Who in this world hasn’t come across someone labelled a “weasel”? However, after reading the chapter “The Weasel Family” in John Lister-Kaye’s moving tribute to nature – Footprints in the Woods: The Secret Life of Forest and Riverbank (Canongate) – it seems these mustelids get a bad press for being sneaky and sly. According to Lister-Kaye, weasels are ferociously courageous, frequently taking on prey up to 20 times their weight. “Pound for pound the weasel ranks with the fiercest carnivores on Earth,” he writes. Pop goes the cliche.
Another book full of natural wonders is Juhani Karila’s Summer Fishing in Lapland (Pushkin Press, translated by Lola Rogers), which is described as a “literary mash-up”. The novel, which was a big hit in Finland, has a wonderfully zany energy, although the swarm of bugs mentioned put me off a trip to Lapland anytime soon. Karila describes the giant horseflies as “black turds with wings” and details how they snip at your scalp and ladle out the blood. “Horseflies were living Swiss Army knives built by Satan himself,” is how Karila flamboyantly puts it.
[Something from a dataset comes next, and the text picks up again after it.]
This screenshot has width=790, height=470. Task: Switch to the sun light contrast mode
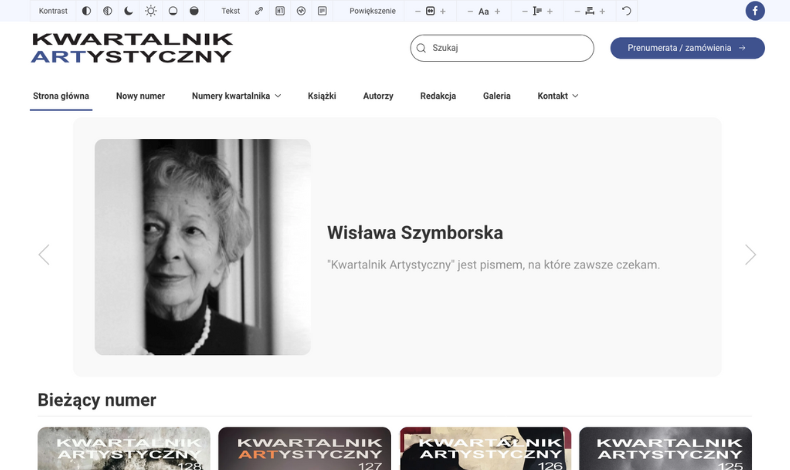point(151,11)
The “blaring morass” that is London and the “mythical” Lake District are the settings for James Clarke’s engaging, inventive literary noir novel Sanderson’s Isle (Serpent’s Tail). The novel, full of neat twists and potent writing, is about a television presenter and his friend who get caught up in an “off-grid” 1960s psychedelic hippy cult as they hunt for a missing child.